• _Task goal_: Please set down every entry below exactly as given.

• _Data_:
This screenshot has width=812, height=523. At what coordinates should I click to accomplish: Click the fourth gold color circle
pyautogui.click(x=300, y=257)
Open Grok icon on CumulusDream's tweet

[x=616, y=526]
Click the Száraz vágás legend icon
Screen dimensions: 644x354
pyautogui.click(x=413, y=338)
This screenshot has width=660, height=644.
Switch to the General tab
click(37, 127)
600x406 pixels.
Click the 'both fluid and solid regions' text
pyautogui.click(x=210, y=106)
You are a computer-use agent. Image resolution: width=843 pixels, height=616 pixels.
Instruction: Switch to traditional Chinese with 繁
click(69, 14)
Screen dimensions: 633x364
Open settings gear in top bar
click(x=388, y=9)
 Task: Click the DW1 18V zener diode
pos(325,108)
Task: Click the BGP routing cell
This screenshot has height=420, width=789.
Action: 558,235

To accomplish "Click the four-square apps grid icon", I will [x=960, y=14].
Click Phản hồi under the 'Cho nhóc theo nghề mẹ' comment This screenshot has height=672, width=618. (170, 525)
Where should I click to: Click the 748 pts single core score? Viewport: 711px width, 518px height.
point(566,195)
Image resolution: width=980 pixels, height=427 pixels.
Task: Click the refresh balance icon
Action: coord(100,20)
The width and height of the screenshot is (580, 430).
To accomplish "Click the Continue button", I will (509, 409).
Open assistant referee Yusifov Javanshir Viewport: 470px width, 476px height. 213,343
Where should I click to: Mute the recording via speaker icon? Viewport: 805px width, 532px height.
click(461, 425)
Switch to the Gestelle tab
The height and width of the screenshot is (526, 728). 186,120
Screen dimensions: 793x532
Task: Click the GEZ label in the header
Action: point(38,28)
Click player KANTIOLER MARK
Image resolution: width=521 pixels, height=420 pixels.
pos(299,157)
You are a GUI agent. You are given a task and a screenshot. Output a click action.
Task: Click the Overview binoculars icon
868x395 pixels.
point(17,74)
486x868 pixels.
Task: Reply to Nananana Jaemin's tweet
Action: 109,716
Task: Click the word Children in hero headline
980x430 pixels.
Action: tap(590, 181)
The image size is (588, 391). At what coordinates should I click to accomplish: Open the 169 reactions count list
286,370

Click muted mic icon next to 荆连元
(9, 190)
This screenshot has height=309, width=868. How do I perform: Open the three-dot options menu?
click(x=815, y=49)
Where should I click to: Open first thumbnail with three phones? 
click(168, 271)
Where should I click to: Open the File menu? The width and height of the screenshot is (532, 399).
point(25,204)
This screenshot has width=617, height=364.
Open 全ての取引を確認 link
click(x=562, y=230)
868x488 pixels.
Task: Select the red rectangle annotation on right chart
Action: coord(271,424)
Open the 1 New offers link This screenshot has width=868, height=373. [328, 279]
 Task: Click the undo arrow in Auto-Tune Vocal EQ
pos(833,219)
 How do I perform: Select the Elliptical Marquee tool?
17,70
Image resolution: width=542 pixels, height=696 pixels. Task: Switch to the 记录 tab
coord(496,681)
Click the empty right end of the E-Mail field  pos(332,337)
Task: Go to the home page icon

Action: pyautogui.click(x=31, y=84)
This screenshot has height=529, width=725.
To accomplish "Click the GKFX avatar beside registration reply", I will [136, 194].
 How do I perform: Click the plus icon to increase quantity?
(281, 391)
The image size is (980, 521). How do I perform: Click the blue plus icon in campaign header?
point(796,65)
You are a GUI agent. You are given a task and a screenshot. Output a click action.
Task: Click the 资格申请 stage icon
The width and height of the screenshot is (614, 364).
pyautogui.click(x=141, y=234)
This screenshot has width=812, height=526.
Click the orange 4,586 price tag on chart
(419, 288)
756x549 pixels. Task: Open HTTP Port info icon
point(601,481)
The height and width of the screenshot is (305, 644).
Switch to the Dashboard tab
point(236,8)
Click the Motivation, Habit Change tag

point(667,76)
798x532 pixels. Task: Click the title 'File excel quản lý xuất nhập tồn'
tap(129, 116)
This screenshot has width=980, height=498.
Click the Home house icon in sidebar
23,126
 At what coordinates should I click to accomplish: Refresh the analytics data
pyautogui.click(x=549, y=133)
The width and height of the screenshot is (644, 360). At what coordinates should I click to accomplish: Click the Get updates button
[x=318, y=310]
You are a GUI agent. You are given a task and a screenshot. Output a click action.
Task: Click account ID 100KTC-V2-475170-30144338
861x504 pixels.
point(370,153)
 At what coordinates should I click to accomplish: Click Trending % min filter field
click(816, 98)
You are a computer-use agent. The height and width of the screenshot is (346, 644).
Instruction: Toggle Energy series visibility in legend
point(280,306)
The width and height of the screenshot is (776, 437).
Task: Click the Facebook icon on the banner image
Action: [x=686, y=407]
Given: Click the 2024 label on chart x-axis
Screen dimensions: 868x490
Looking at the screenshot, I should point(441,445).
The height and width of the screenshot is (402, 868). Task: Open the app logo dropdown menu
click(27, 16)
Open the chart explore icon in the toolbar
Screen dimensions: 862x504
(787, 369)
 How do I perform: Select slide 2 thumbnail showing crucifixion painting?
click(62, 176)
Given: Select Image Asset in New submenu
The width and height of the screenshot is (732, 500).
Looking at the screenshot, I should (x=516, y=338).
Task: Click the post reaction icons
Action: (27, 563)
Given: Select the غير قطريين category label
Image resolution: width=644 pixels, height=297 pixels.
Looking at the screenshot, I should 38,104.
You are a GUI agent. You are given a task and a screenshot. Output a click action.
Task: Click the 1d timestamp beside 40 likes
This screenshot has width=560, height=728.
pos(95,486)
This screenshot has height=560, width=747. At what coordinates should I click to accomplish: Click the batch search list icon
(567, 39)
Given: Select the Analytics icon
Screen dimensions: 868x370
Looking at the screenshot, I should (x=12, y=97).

• _Response area_:
This screenshot has width=812, height=523. At what coordinates should I click to accomplish: Click the fourth gold color circle
pyautogui.click(x=300, y=257)
Open Grok icon on CumulusDream's tweet

[x=616, y=526]
Click the Száraz vágás legend icon
Screen dimensions: 644x354
pyautogui.click(x=413, y=338)
This screenshot has width=660, height=644.
Switch to the General tab
click(37, 127)
600x406 pixels.
Click the 'both fluid and solid regions' text
pyautogui.click(x=210, y=106)
You are a computer-use agent. Image resolution: width=843 pixels, height=616 pixels.
Instruction: Switch to traditional Chinese with 繁
click(69, 14)
Screen dimensions: 633x364
Open settings gear in top bar
click(x=388, y=9)
 Task: Click the DW1 18V zener diode
pos(325,108)
Task: Click the BGP routing cell
This screenshot has height=420, width=789.
Action: 558,235

To accomplish "Click the four-square apps grid icon", I will [x=960, y=14].
Click Phản hồi under the 'Cho nhóc theo nghề mẹ' comment This screenshot has height=672, width=618. (170, 525)
Where should I click to: Click the 748 pts single core score? Viewport: 711px width, 518px height.
point(566,195)
Image resolution: width=980 pixels, height=427 pixels.
Task: Click the refresh balance icon
Action: coord(100,20)
The width and height of the screenshot is (580, 430).
To accomplish "Click the Continue button", I will (509, 409).
Open assistant referee Yusifov Javanshir Viewport: 470px width, 476px height. 213,343
Where should I click to: Mute the recording via speaker icon? Viewport: 805px width, 532px height.
click(461, 425)
Switch to the Gestelle tab
The height and width of the screenshot is (526, 728). 186,120
Screen dimensions: 793x532
Task: Click the GEZ label in the header
Action: point(38,28)
Click player KANTIOLER MARK
Image resolution: width=521 pixels, height=420 pixels.
pos(299,157)
You are a GUI agent. You are given a task and a screenshot. Output a click action.
Task: Click the Overview binoculars icon
868x395 pixels.
point(17,74)
486x868 pixels.
Task: Reply to Nananana Jaemin's tweet
Action: 109,716
Task: Click the word Children in hero headline
980x430 pixels.
Action: tap(590, 181)
The image size is (588, 391). At what coordinates should I click to accomplish: Open the 169 reactions count list
286,370

Click muted mic icon next to 荆连元
(9, 190)
This screenshot has height=309, width=868. How do I perform: Open the three-dot options menu?
click(x=815, y=49)
Where should I click to: Open first thumbnail with three phones? 
click(168, 271)
Where should I click to: Open the File menu? The width and height of the screenshot is (532, 399).
point(25,204)
This screenshot has width=617, height=364.
Open 全ての取引を確認 link
click(x=562, y=230)
868x488 pixels.
Task: Select the red rectangle annotation on right chart
Action: coord(271,424)
Open the 1 New offers link This screenshot has width=868, height=373. [328, 279]
 Task: Click the undo arrow in Auto-Tune Vocal EQ
pos(833,219)
 How do I perform: Select the Elliptical Marquee tool?
17,70
Image resolution: width=542 pixels, height=696 pixels. Task: Switch to the 记录 tab
coord(496,681)
Click the empty right end of the E-Mail field  pos(332,337)
Task: Go to the home page icon

Action: pyautogui.click(x=31, y=84)
This screenshot has height=529, width=725.
To accomplish "Click the GKFX avatar beside registration reply", I will [136, 194].
 How do I perform: Click the plus icon to increase quantity?
(281, 391)
The image size is (980, 521). How do I perform: Click the blue plus icon in campaign header?
point(796,65)
You are a GUI agent. You are given a task and a screenshot. Output a click action.
Task: Click the 资格申请 stage icon
The width and height of the screenshot is (614, 364).
pyautogui.click(x=141, y=234)
This screenshot has width=812, height=526.
Click the orange 4,586 price tag on chart
(419, 288)
756x549 pixels. Task: Open HTTP Port info icon
point(601,481)
The height and width of the screenshot is (305, 644).
Switch to the Dashboard tab
point(236,8)
Click the Motivation, Habit Change tag

point(667,76)
798x532 pixels. Task: Click the title 'File excel quản lý xuất nhập tồn'
tap(129, 116)
This screenshot has width=980, height=498.
Click the Home house icon in sidebar
23,126
 At what coordinates should I click to accomplish: Refresh the analytics data
pyautogui.click(x=549, y=133)
The width and height of the screenshot is (644, 360). At what coordinates should I click to accomplish: Click the Get updates button
[x=318, y=310]
You are a GUI agent. You are given a task and a screenshot. Output a click action.
Task: Click account ID 100KTC-V2-475170-30144338
861x504 pixels.
point(370,153)
 At what coordinates should I click to accomplish: Click Trending % min filter field
click(816, 98)
You are a computer-use agent. The height and width of the screenshot is (346, 644).
Instruction: Toggle Energy series visibility in legend
point(280,306)
The width and height of the screenshot is (776, 437).
Task: Click the Facebook icon on the banner image
Action: [x=686, y=407]
Given: Click the 2024 label on chart x-axis
Screen dimensions: 868x490
Looking at the screenshot, I should point(441,445).
The height and width of the screenshot is (402, 868). Task: Open the app logo dropdown menu
click(27, 16)
Open the chart explore icon in the toolbar
Screen dimensions: 862x504
(787, 369)
 How do I perform: Select slide 2 thumbnail showing crucifixion painting?
click(62, 176)
Given: Select Image Asset in New submenu
The width and height of the screenshot is (732, 500).
Looking at the screenshot, I should (x=516, y=338).
Task: Click the post reaction icons
Action: (27, 563)
Given: Select the غير قطريين category label
Image resolution: width=644 pixels, height=297 pixels.
Looking at the screenshot, I should 38,104.
You are a GUI agent. You are given a task and a screenshot. Output a click action.
Task: Click the 1d timestamp beside 40 likes
This screenshot has width=560, height=728.
pos(95,486)
This screenshot has height=560, width=747. At what coordinates should I click to accomplish: Click the batch search list icon
(567, 39)
Given: Select the Analytics icon
Screen dimensions: 868x370
Looking at the screenshot, I should (x=12, y=97).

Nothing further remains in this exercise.